Last edited: January 28, 2005


Santorum Defends Comments on Homosexuality

White House maintains silence on issue

CNN, April 23, 2003

By CNN.Com Producer Sean Loughlin in Washington.

WILLIAMSPORT, Pennsylvania—Sen. Rick Santorum on Wednesday complained that his remarks about homosexuality—under fire by gay rights groups and some Democrats—were “taken out of context,” but at the same time he defended them as an accurate reflection of the law on the matter.

Santorum, R-Pennsylvania, was questioned about his comments at a town hall meeting by a 23-year-old man who identified himself as “a proud, gay Pennsylvanian” and said he was offended by the remarks—part of an interview with The Associated Press—in which Santorum appeared to compare homosexuality to incest, bigamy and adultery.

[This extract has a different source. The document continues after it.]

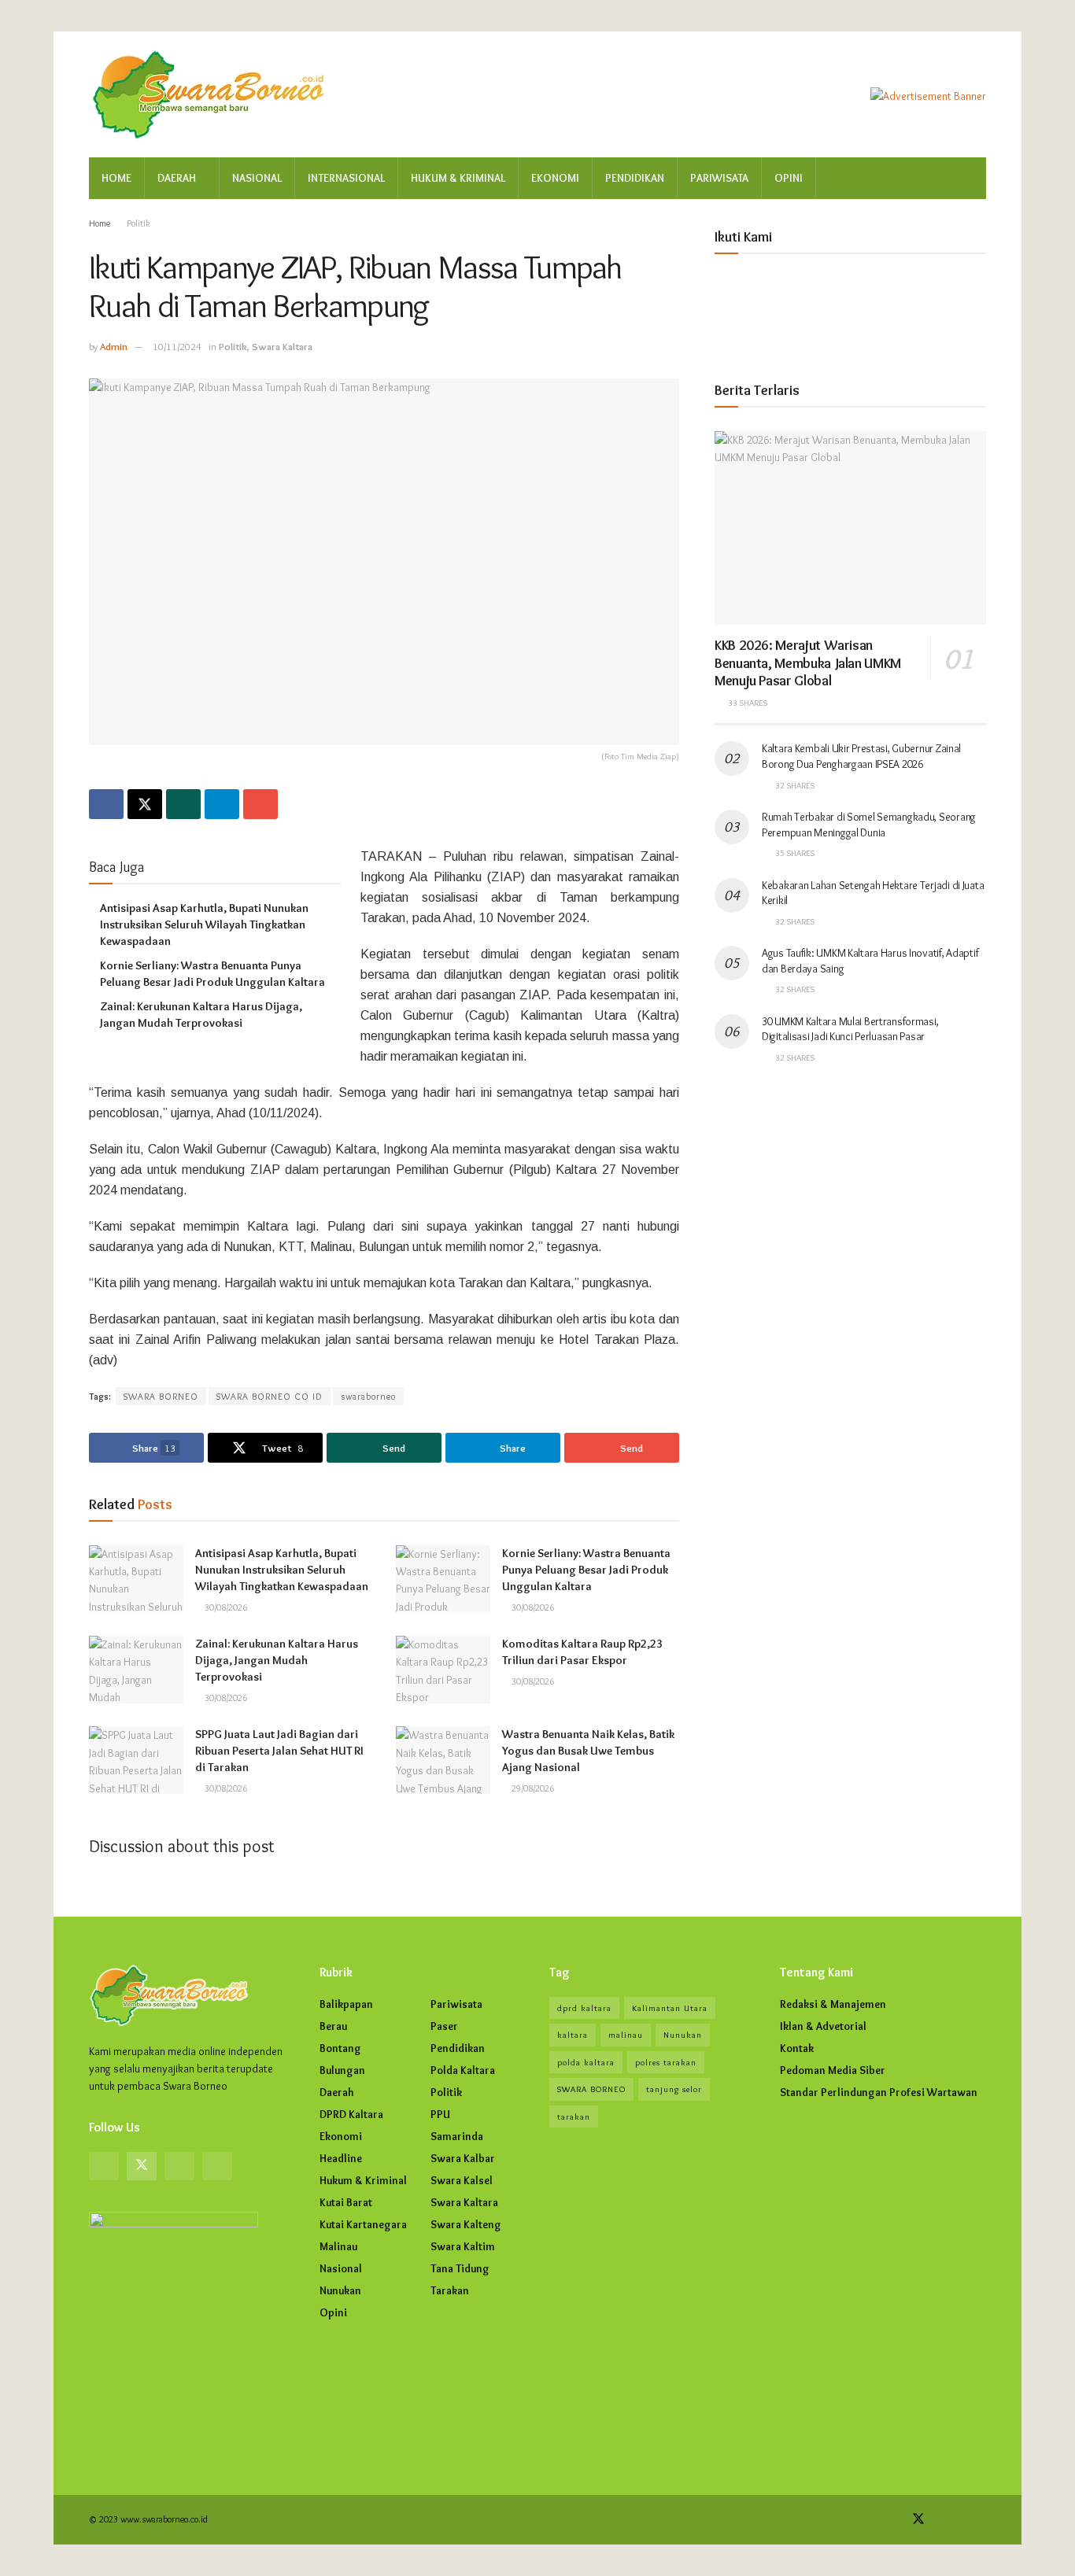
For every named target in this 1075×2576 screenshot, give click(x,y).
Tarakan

“You attacked me for who I am .... How could you compare my sexuality and what I do in the privacy of my home to bigamy or incest,” the man asked Santorum.

Santorum, however, stood by his comments, even as he said they had been taken out of context. He said that if states were not allowed to regulate homosexual activity in private homes, “you leave open the door for a variety of other sexual activities to occur within the home and not be regulated.”

Santorum, a lawyer, said that was not an expression of intolerance. “It is simply a reflection of the law,” he said, saying Justice Byron White articulated that view in a 1986 Supreme Court ruling that dealt with homosexuality.

In the AP interview, Santorum criticized homosexuality as he discussed a pending Supreme Court case over a sodomy law in Texas.

“If the Supreme Court says that you have the right to consensual (gay) sex within your home, then you have the right to bigamy, you have the right to polygamy, you have the right to incest, you have the right to adultery. You have the right to anything,” Santorum said in the AP interview.

Meanwhile, in Washington the White House maintained a hands-off posture about the comments for a second day in a row.

“I haven’t personally talked to the president about it, so I don’t have anything direct for the president to share,” White House Press Secretary Ari Fleischer said in response to a question about Santorum’s comments.

Fleischer said the president typically doesn’t comment on matters pending before the Supreme Court or people’s interpretation of cases, and he cast Santorum’s remarks in that context.

Santorum, however, also talked about homosexuality in general during the AP interview, and he made it clear that he did not approve of “acts outside of traditional heterosexual relationships.”

In the April 7 interview, Santorum describes homosexual acts as a threat to society and the family. “I have no problem with homosexuality,” Santorum said, according to the AP. “I have a problem with homosexual acts.”

The White House’s reluctance to offer its opinions about Santorum’s remarks stands in sharp contrast to its response to comments made by Sen. Trent Lott, R-Mississippi, in December that many believed were racially insensitive and remarks in March from Rep. Jim Moran, D-Virginia, about Jews and the war in Iraq. In both cases, the White House criticized those comments.

And in both cases, the two men gave up their respective leadership positions under pressure. Lott resigned as Senate majority leader and Moran resigned as a Democratic regional whip.

Gay groups have blasted Santorum’s comments, including the Log Cabin Republicans, an organization of gay Republicans.

Some Democrats have called on Santorum to step down from his Senate leadership position. Santorum serves as chairman of the Republican Senate Caucus, the number three position in the GOP leadership.

Former Vermont Gov. Howard Dean, one of nine Democrats seeking his party’s 2004 presidential nomination, Wednesday, called on Santorum to step aside from the leadership post.

“Gay-bashing is not a legitimate public policy discussion; it is immoral,” Dean said in a statement. “Rick Santorum’s failure to recognize that attacking people because of who they are is morally wrong makes him unfit for a leadership position in the United States Senate. Today, I call on Rick Santorum to resign from his post as Republican Conference chairman.”

Santorum has stood by his comments, saying they should be viewed in the context of the Supreme Court case. In a Tuesday statement, he also stated his belief that “all are equal under the Constitution” and that his remarks in the interview were not meant to be a statement on “individual lifestyles.”

Several conservative groups have come to Santorum’s defense.

Concerned Women for America, a conservative interest group in Washington, released a statement criticizing the “gay thought police” and saying Santorum was “exactly right.”

Genevieve Wood, vice president for communications at the Family Research Council, another conservative group, agreed.

“I think the Republican party would do well to follow Senator Santorum if they want to see pro-family voters show up on Election Day,” she said.